From a technical point of view, the shear volume of words is of little consequence, although it is a significant cost concern. It’s the number of places that require localization that represents a maintainability headache.
With a conventional approach, the client application would consume a gettext file containing all the translations, and anywhere it needs to display some text it’ll substitute the original text with the localized text instead.
We found a number of issues with this approach:
- large number of files – Domain Objects/DTOs/game logic/view – need to change during implementation
- all future changes need to take localization into account
- need to replicate changes across client platforms (Flash, iOS, etc.)
- hard to get good test coverage given the scope, especially across all client platforms
- easy for regression to creep in during our frequent release cycles
- complicates and lengthens regression tests and puts more pressure on already stretched QA resources
Sounds like a dark cloud is about to take permanent residence above all our heads?
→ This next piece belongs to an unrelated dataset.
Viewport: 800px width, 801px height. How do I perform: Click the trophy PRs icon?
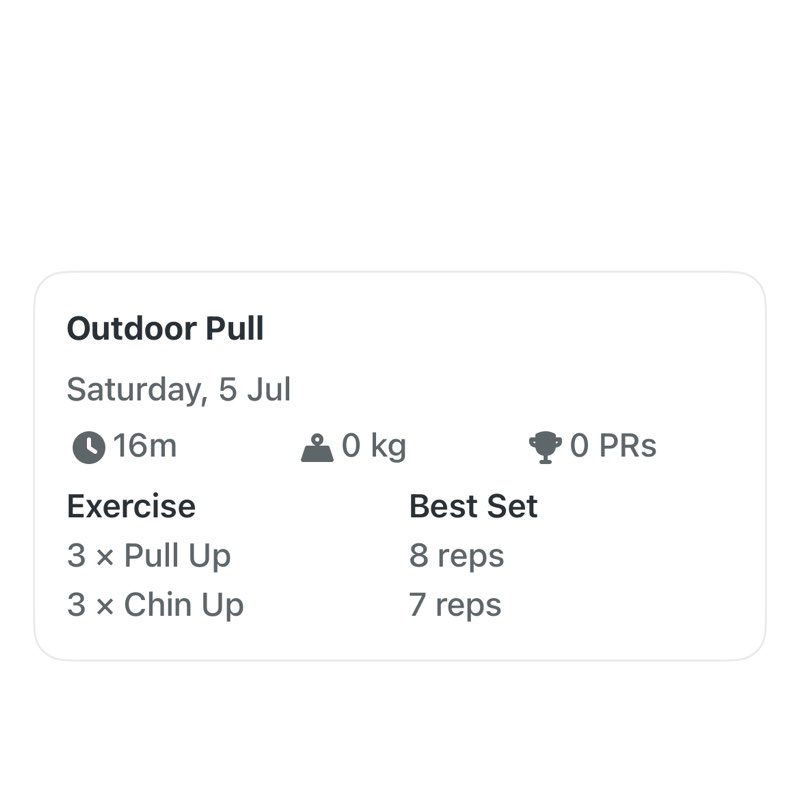coord(546,447)
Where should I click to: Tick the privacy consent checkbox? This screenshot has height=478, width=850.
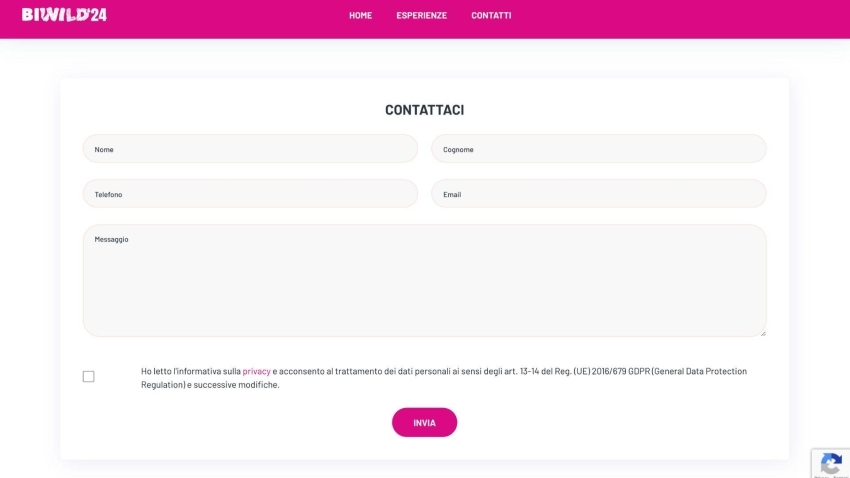click(89, 377)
It felt that way.
Instead, we decided to perform localization on the server as part of the pipeline that validates and publishes the data (quest,s achievements, items, etc.) captured in our custom CMS. The publishing process first generates domain objects that are consumable by our game servers, then converts them to DTOs for the clients.
This approach partially addresses points 3 and 4 above as it centralizes the bulk of the localization work. But it still leaves plenty of unanswered questions, the most important was the question of how to implement a solution that is:
- clean – it shouldn’t convolute our code base
- maintainable – it should be easy to maintain and hard to make mistakes even as we continue to evolve our code base
- scalable – it should continue to work well as we add more languages and localized DTO types
To answer this question, we derived a simple and yet effective solution:
- ingest the gettext translation file (the nuget package SecondLanguage comes in very handy here)
- use a PostSharp attribute to intercept string property setters on DTOs to replace input string with the localized version
- repeat for each language to generate a language specific version of the DTOs
For those of you who are not familiar with it, PostSharp is an Aspect-Oriented Programming (AOP) framework for .Net, very similar to AspectJ for Java.
Here is a simplified version of what our Localize attribute looks like:
To automatically apply localization to all present and future DTO types (assuming that all the DTO types are defined in one project), simply multicast the attribute and target all types that follows our naming convention:
[assembly: Localize(AttributeTargetTypes = “*DTO”)]
and voila, we have localized over 95% of the game with one line of code!
and here’s an example of how an almanac page in the game looks in both English and Brazilian Portuguese:
I hope you find this little story of how we localized our MMORPG interesting, and the morale of the story is really that there is much more to AOP than the same old examples you might have heard so many times before – logging, validation, etc.
With a powerful framework like PostSharp, you are able to do meta-programming on the .Net platform in a structured and disciplined way and tackle a whole range of problems that would otherwise be difficult to solve. To name a few that pops into mind:
- String interning
- Auto-implement INotifyPropertyChanged
- Auto add DataContract and DataMember attributes
- UI thread dispatching
- Performance monitoring
- Transaction handling
- Backing property with a registry value
- Making an event asynchronous
- Raise event when object is Finalized
- Dynamically introducing an interface
the list goes on, and many of these are available as part of the PostSharp pattern library too so you even get them out of the box.